DevOps for Data Engineers (AI generated image)

Hey again, fellow tech enthusiasts!

The rapid advancement of technology over the years has significantly impacted tech roles and their respective responsibilities. For example, a few years back, being a data engineer was more about data modeling, ETL, database administration, etc.

While these tasks are still part of a data engineer's job, they now often overlap with the work of analytics engineers. Additionally, data engineers share responsibilities with software engineers, focusing more on building CI/CD pipelines and setting up robust data infrastructure that efficiently runs data pipelines, queries, and more.

From my personal experience over the last couple of years, I have been involved in processes where I had to build CI/CD pipelines for data applications, as well as deploy and maintain those applications in Kubernetes (K8s) or the cloud.

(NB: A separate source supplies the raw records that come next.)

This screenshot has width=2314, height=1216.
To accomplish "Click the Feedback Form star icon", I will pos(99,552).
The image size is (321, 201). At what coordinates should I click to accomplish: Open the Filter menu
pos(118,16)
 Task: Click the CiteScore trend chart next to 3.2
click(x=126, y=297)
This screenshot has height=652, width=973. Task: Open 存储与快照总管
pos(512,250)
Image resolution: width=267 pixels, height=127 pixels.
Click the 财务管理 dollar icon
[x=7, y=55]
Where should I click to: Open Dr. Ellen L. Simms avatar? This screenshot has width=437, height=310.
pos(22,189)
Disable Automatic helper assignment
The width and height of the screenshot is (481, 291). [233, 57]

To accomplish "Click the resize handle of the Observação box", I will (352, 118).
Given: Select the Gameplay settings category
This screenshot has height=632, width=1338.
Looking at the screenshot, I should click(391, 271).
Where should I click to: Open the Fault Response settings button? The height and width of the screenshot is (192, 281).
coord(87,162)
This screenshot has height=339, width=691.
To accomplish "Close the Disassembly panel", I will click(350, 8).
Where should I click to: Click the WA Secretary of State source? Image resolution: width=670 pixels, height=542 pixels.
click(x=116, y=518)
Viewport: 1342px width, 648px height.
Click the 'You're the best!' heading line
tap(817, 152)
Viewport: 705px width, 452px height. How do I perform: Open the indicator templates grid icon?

In this post, I want to share what I have learned in the process—from building CI/CD pipelines at the application level to, in upcoming parts, how to set up and deploy on K8s.

Without further ado, let's dive into action!

Disclaimer: The concepts below is how I have seen them applied in the industry and most likely there different ways to use them depending on the size of the team, the business needs, skillset etc..

Theoretical Background

Below, I will provide a brief overview of a few necessary concepts required to build good CI/CD pipelines and ensure smooth collaboration with developers during development and release processes.

Trunk Based Development

One of the first things I learned was how developers collaborate on code using a single branch called the trunk (usually the main or master branch). The key characteristics include:

• Single Primary Branch: Development happens primarily on the trunk (main branch).

• Short-Lived Feature Branches: If branches are used, they are short-lived and merged back into the trunk quickly.

• Continuous Integration: Developers integrate small, frequent updates directly into the trunk, reducing merge conflicts.

• Automated Testing and Deployment: Emphasis on automation to ensure code quality and quick delivery.

  The picture below shows how trunk based development look like at scale

Trunk Based development at scale (source: trunkbaseddevelopment)

Depending your team’s requirement more branches might be involved but the core principal remains the same.

Semantic Versioning

Semantic Versioning is another concept I learned, which helps in versioning one's code based on how major or minor the changes are. It uses a version numbering system in the format of MAJOR.MINOR.PATCH:

• MAJOR Version: Increment the MAJOR version when you make changes that are not backward-compatible. This means the new version might break or alter existing functionality in a way that could cause issues for users relying on previous versions. Examples include:

  • Removing or renaming existing functions, classes, or modules.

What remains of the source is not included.